Şirketiniz Kjaer Global’ı 1988 yılında Kopenhag’da kurdunuz. Ancak daha sonra Hamburg’a, oradan da 1992’de Londra’ya geçtiniz. Bu kadar sık yer değiştirmenizin sebebi nedir?
Şirketi ilk Danimarka’da, üstelik kırsal kesimde kurdum. Kopenhag ve Hamburg arasında bir seçim yapmam gerekiyordu. Danimarka’da kırsal kesimin göbeğinde bulunuyorduk; öte yandan Danimarkalı olmak ve Kopenhag’dan gelmek doğrusu size pek uluslararası bir nitelik kazandırmıyordu. Hamburg’a geçmek, benim büyük dünyaya atılışımda ilk adımdı. Gerçi 1980’li yılların başlarında Paris’e gitmiştim ama Fransızcam pek iyi olmadığı için Danimarka’ya geri dönüp, büyük dünyaya açılmadan önce dört yıl daha çalışmam gerekiyordu. Daha uluslararası olmak istiyordum. Hamburg’da geçirdiğim yıllarda her yerle çalıştım sayılır. Mauritius ile çalıştım, Bali ile çalıştım; Hindistan ve Hong Kong’la da... Gerçekten de dünyanın dört bir yanıyla çalıştım ve bu harika bir şey.

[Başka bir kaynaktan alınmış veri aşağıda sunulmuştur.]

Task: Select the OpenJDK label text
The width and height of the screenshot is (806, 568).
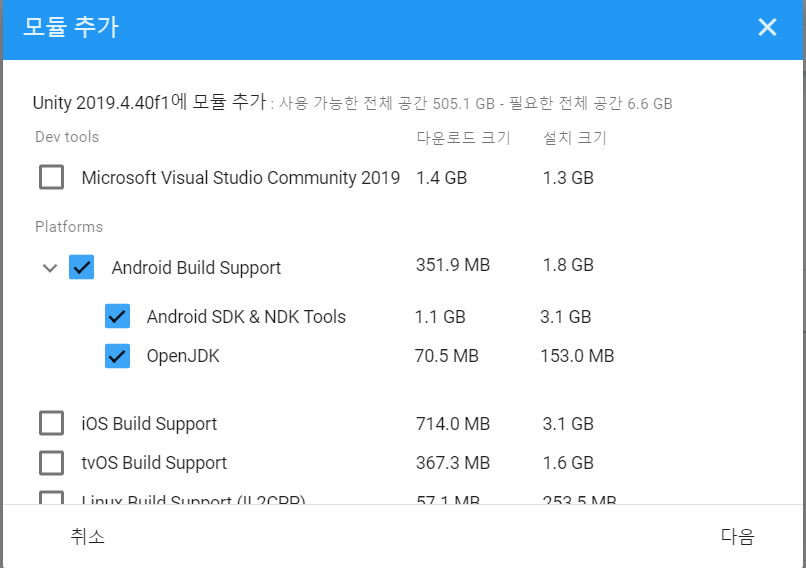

Kültürü anlamak ve ona en iyi şekilde hizmet etmek için gereken dünya görüşünü kazanıyorsunuz. Bu da benim gerçekten yapmak istediğim bir şeydi. Daha sonra şirketi Hamburg’dan Londra’ya taşıma ihtiyacı hissettim. Bu benim için kişisel bir gerilim oluşturuyordu. Herkes Paris ya da Londra’ya gitmek ister. Yarattıkları atmosferlerden dolayı bu böyle... Dolayısıyla ben de rotamı Hamburg üzerinden Londra olarak çizdim.
Moda dünyasında bir tasarımcılık geçmişiniz var. Daha önceki açıklamalarınızda, moda sektöründeki orijinalite yoksunluğu ve sığlıktan ötürü burada geçirdiğiniz zamanda hayal kırıklığı yaşadığınızı dile getirdiniz. Biraz açar mısınız?
Sığ olduğunu, sanırım kalite konusuna fazla derinlemesine giremediğimiz için söyledim. Ancak moda sektöründe çalışanların kendileri, sığlıktan çok uzaklar. Ben daha az, ancak daha iyi ürünler görmek istiyorum. Daha anlamlı ürünler üretmenin yolu bence buradan geçiyor; ruhu olan ürünler böyle yaratılır. Baş döndürücü bir hızla değişen modanın ruhunu aramak boşunadır. Çılgın hız derken böyle bir şeyi kastediyorum.
Sanırım her zaman pahalı şeyler satın alabilecek güçte insanlar olacak. Fakat bir şeyin pahalı olması, onun iyi olmasını gerektirmez. Başka bir deyişle, bir şeyin iyi olması için illa pahalı olması da gerekmez. Bu daha çok, çekirdek değerler üzerinde yoğunlaşmak ve aynı anda her şeyi yapmaya çalışmaktan vazgeçmek ile ilgili bir durum. “Her işi yaparım” tavrıyla hareket edenler, sonunda hiçbir işte ustalaşamazlar.